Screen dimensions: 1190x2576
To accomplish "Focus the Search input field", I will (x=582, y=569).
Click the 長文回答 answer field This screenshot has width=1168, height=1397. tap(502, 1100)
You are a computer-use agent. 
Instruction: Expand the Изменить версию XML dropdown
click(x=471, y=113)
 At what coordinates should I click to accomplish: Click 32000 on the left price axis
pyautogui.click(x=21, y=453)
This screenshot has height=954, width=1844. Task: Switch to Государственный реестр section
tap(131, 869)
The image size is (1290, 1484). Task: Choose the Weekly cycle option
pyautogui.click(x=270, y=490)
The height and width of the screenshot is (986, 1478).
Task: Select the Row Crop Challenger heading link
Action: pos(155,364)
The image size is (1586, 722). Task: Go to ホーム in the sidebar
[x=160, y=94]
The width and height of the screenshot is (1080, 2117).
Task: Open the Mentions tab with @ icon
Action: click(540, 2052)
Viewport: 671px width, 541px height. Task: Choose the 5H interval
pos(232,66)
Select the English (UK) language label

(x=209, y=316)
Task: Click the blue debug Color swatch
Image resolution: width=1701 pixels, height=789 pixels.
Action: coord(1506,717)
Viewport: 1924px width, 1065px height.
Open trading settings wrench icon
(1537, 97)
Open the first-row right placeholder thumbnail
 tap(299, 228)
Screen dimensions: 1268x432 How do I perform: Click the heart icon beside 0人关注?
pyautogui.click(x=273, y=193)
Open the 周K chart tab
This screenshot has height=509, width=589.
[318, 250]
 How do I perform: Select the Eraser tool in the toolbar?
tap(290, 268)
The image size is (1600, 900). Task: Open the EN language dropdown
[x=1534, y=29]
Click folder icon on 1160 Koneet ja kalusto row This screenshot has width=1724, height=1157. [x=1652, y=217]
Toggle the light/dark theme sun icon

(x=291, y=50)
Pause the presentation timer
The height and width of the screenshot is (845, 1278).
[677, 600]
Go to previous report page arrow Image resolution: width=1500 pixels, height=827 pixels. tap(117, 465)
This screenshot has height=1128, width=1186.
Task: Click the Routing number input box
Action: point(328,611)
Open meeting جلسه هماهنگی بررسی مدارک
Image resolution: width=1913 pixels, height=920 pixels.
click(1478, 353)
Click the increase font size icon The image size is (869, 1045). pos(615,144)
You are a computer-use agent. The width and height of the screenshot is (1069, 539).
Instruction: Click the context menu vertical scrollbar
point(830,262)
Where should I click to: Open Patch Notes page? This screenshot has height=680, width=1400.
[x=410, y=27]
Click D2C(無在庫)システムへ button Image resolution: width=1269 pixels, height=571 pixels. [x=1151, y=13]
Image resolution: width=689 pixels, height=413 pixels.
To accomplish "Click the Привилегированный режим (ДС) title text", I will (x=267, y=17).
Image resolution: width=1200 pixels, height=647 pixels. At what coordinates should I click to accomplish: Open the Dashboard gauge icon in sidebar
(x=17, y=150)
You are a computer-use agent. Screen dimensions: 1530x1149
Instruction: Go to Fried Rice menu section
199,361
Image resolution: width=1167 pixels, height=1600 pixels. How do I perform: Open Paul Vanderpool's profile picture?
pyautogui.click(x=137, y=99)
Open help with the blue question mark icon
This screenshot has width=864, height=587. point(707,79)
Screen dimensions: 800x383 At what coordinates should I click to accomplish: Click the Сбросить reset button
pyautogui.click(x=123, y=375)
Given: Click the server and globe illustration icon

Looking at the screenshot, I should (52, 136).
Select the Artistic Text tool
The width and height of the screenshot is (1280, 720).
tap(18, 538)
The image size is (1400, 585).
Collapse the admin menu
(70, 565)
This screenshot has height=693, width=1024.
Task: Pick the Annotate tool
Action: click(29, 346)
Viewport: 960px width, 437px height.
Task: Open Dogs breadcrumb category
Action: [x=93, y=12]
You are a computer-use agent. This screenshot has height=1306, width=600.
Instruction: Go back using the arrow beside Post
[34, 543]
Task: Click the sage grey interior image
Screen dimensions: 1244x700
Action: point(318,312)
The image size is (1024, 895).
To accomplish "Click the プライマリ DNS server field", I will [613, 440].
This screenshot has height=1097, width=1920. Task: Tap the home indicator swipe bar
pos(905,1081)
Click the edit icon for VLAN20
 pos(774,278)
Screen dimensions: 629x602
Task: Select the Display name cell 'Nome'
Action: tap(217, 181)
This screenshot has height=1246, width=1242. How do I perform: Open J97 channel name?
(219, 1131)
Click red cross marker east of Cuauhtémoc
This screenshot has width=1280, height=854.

Task goal: In the listing above, the lines from the one containing "Given: Click the" through the one containing "The image size is (1024, 895)." must be set down exactly, with no other lines.

Exercise solution:
Given: Click the server and globe illustration icon

Looking at the screenshot, I should (52, 136).
Select the Artistic Text tool
The width and height of the screenshot is (1280, 720).
tap(18, 538)
The image size is (1400, 585).
Collapse the admin menu
(70, 565)
This screenshot has height=693, width=1024.
Task: Pick the Annotate tool
Action: click(29, 346)
Viewport: 960px width, 437px height.
Task: Open Dogs breadcrumb category
Action: [x=93, y=12]
You are a computer-use agent. This screenshot has height=1306, width=600.
Instruction: Go back using the arrow beside Post
[34, 543]
Task: Click the sage grey interior image
Screen dimensions: 1244x700
Action: point(318,312)
The image size is (1024, 895).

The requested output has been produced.